_Exercise_
Copy the rows exactly, from the line containing "Image resolution: width=667" through the end of the rows. Leave out the pictures.

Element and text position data
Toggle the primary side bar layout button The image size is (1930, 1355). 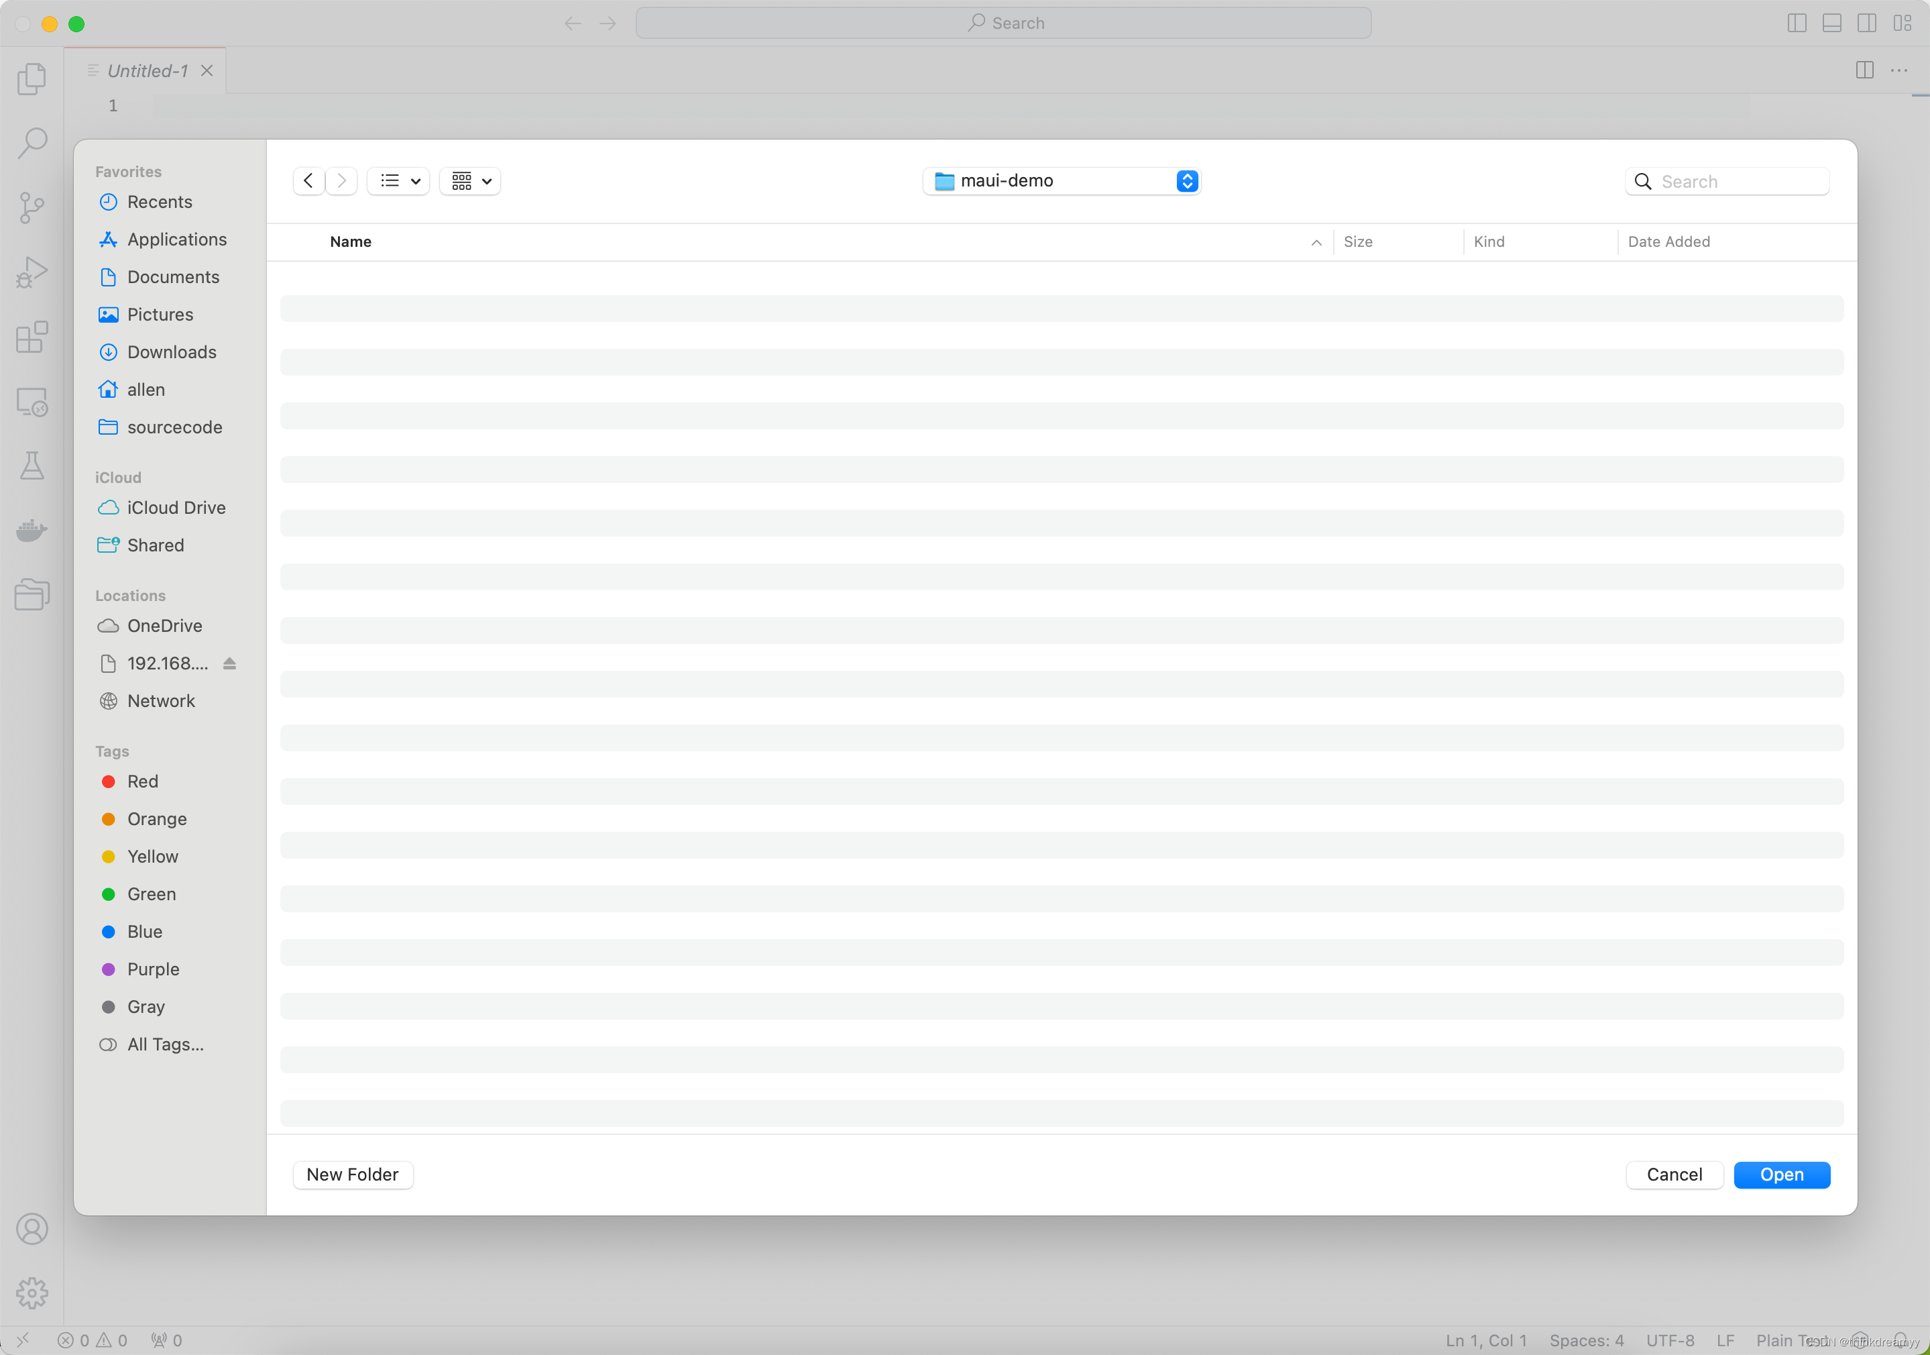click(1796, 24)
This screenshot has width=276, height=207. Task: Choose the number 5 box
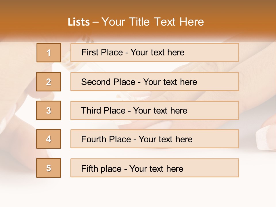tap(49, 168)
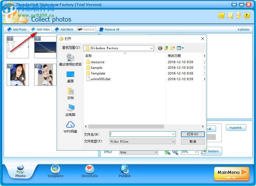The image size is (256, 186).
Task: Click the Hyperlink button
Action: 236,127
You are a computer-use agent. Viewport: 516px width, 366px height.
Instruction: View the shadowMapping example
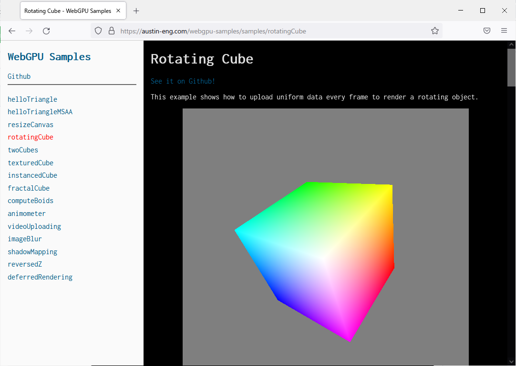point(32,251)
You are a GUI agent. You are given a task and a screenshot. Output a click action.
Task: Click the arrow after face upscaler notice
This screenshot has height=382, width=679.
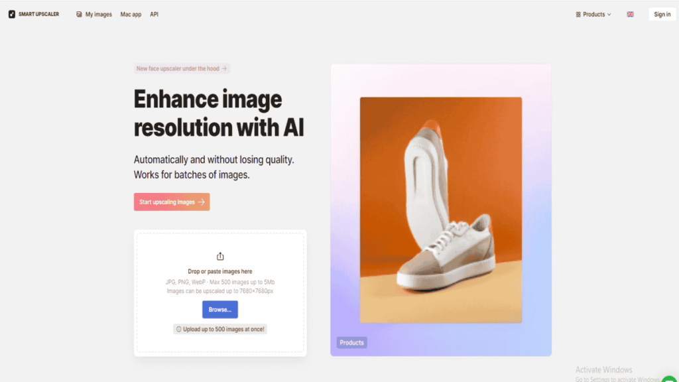(x=224, y=68)
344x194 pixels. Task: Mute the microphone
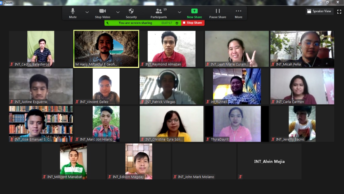73,13
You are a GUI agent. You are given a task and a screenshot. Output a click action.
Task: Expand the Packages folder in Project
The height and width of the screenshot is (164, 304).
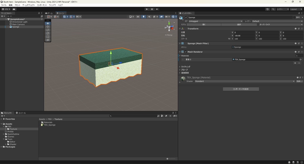click(1, 147)
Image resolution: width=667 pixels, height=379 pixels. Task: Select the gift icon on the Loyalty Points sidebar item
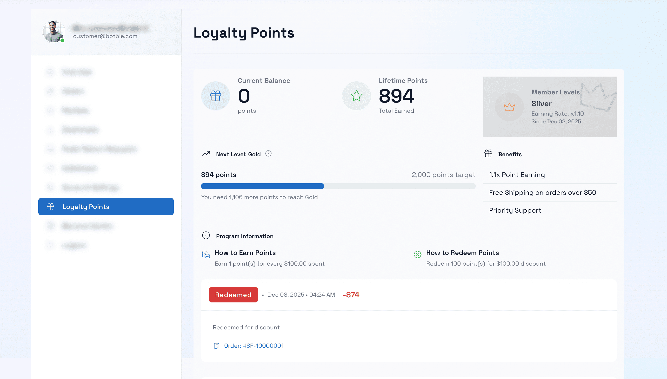click(x=50, y=206)
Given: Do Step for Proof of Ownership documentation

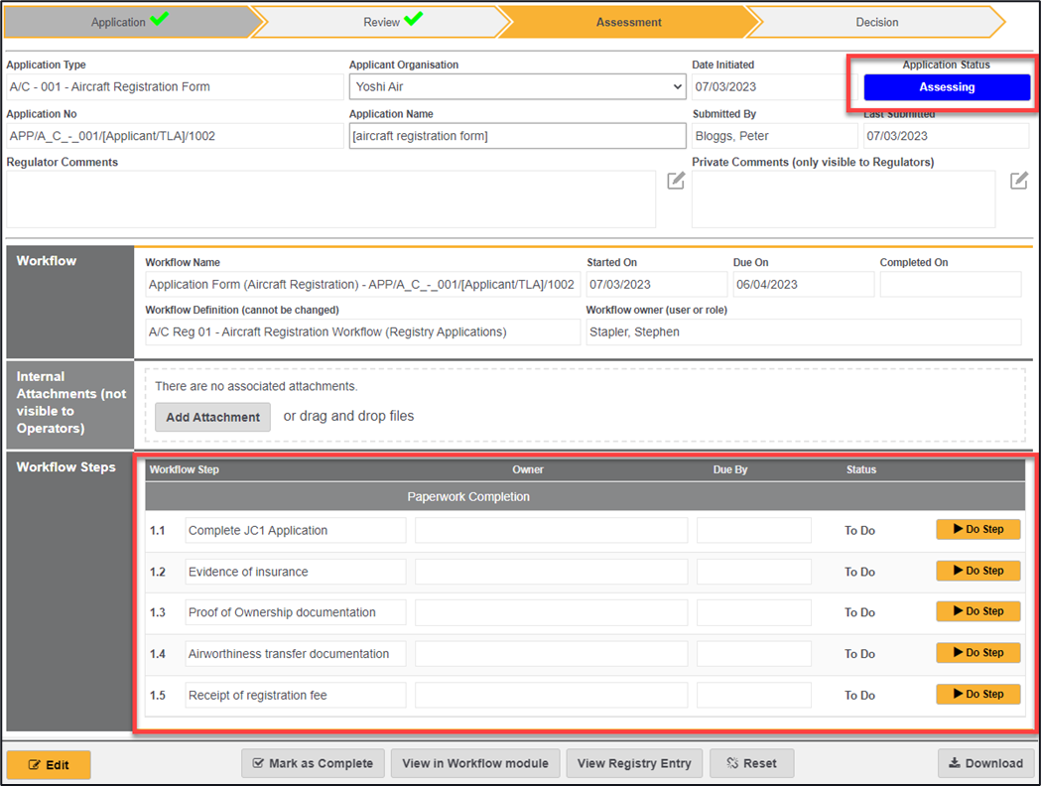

_The solution_
Image resolution: width=667 pixels, height=379 pixels. Task: Select the gift icon on the Loyalty Points sidebar item
click(x=50, y=206)
Given: Do Step for Proof of Ownership documentation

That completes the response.